------ EXERCISE INPUTS

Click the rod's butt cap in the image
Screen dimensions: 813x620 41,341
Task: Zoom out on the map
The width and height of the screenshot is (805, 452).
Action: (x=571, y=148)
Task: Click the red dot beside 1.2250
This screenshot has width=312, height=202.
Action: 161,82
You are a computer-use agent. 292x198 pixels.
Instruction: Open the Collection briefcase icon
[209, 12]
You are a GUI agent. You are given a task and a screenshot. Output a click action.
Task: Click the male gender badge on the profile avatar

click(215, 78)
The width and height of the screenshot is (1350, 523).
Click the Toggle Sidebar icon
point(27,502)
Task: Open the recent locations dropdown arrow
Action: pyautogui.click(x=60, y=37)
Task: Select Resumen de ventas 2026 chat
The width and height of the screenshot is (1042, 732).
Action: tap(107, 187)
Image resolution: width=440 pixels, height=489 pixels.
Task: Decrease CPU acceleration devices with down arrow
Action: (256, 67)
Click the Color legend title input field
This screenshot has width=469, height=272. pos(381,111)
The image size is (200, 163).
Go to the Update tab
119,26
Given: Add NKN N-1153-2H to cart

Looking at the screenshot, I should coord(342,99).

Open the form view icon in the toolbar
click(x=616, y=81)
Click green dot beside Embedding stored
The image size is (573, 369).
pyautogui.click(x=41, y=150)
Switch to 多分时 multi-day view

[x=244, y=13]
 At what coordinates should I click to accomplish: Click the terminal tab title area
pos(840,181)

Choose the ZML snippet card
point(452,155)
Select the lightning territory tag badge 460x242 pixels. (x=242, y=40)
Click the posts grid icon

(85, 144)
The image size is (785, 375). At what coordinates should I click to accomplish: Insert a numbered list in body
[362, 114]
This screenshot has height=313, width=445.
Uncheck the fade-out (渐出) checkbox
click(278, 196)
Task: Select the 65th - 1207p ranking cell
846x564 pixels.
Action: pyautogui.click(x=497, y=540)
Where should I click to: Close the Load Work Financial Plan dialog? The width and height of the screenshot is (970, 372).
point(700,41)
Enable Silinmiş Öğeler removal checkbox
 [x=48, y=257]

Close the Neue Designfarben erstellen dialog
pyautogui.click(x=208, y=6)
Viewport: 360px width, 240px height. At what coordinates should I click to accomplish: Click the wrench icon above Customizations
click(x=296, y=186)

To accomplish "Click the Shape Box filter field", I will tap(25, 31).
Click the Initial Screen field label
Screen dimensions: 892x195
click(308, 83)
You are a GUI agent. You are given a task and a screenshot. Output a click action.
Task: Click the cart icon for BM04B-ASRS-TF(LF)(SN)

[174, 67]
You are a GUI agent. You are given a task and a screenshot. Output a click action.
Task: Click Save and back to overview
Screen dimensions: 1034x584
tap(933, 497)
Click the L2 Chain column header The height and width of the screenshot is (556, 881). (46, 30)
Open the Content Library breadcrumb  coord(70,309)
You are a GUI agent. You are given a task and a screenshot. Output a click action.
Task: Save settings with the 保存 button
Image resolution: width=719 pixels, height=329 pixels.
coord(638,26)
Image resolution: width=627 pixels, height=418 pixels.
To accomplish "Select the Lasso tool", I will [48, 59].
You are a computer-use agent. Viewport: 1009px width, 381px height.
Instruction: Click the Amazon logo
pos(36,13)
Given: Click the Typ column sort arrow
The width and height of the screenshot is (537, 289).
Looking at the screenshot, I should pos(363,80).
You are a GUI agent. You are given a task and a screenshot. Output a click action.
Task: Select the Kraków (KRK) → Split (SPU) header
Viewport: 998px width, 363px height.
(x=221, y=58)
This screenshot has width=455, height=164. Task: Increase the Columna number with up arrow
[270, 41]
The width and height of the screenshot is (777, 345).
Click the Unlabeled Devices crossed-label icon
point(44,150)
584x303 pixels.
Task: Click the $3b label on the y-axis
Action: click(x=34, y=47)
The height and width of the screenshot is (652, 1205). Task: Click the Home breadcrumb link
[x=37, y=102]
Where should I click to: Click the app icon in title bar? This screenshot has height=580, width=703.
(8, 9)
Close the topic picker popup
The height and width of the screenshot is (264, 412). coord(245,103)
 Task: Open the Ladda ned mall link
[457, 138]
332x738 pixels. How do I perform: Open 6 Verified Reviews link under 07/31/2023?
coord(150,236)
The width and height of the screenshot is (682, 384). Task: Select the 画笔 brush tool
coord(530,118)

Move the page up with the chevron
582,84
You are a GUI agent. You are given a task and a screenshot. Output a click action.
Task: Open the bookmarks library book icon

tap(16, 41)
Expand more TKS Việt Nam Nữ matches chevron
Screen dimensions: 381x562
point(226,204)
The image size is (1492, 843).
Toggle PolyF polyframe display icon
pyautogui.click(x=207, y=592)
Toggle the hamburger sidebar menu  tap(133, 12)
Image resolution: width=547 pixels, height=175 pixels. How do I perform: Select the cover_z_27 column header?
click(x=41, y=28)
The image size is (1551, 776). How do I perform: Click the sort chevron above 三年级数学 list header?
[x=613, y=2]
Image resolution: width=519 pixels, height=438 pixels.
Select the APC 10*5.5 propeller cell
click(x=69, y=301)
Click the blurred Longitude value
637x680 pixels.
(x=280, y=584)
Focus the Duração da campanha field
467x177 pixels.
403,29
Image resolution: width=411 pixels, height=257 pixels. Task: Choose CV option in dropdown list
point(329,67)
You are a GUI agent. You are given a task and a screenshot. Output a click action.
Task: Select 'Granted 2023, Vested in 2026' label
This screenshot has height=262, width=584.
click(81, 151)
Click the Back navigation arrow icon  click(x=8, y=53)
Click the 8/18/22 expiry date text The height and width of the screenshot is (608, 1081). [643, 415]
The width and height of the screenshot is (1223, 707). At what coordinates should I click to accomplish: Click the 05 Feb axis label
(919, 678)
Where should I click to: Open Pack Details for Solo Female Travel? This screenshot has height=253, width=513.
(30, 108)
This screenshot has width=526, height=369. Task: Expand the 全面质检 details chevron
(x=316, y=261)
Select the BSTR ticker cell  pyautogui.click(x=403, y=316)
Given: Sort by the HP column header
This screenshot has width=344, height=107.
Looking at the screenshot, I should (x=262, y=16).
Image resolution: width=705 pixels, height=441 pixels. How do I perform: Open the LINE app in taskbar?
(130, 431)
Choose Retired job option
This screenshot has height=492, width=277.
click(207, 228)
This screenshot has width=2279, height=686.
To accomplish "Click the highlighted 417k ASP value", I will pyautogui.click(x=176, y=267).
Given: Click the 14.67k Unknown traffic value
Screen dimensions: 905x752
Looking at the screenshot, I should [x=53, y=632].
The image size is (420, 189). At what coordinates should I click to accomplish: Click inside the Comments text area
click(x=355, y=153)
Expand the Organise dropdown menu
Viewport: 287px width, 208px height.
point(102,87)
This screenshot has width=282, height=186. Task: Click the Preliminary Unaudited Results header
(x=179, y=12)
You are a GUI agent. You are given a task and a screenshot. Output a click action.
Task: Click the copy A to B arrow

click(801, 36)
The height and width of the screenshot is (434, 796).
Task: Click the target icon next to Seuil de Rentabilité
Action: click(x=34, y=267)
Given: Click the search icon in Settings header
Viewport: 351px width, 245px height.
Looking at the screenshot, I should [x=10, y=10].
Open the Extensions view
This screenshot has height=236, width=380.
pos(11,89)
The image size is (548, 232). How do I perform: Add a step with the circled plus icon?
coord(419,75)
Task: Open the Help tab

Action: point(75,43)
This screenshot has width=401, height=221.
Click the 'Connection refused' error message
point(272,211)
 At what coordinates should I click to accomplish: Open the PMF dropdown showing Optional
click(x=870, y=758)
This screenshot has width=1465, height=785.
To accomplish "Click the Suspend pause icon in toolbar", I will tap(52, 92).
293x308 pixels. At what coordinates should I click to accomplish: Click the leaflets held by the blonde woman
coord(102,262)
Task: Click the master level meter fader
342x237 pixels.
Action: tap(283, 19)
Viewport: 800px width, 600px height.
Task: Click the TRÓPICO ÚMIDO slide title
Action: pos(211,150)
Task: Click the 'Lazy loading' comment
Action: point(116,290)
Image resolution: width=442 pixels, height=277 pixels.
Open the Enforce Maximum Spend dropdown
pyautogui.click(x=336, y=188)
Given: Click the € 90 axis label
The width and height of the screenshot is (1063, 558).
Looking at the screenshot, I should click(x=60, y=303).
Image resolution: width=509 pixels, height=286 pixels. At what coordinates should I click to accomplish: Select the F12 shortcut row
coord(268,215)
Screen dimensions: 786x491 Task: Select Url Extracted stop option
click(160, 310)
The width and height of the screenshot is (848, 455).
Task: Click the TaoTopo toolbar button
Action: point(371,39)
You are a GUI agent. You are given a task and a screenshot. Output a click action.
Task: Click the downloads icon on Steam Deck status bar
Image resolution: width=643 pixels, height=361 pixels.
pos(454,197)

------------

• [THE TASK]:
For the records above, state the count of lines where "beside" appears, without any other text.

• [PROBLEM SOLUTION]:
2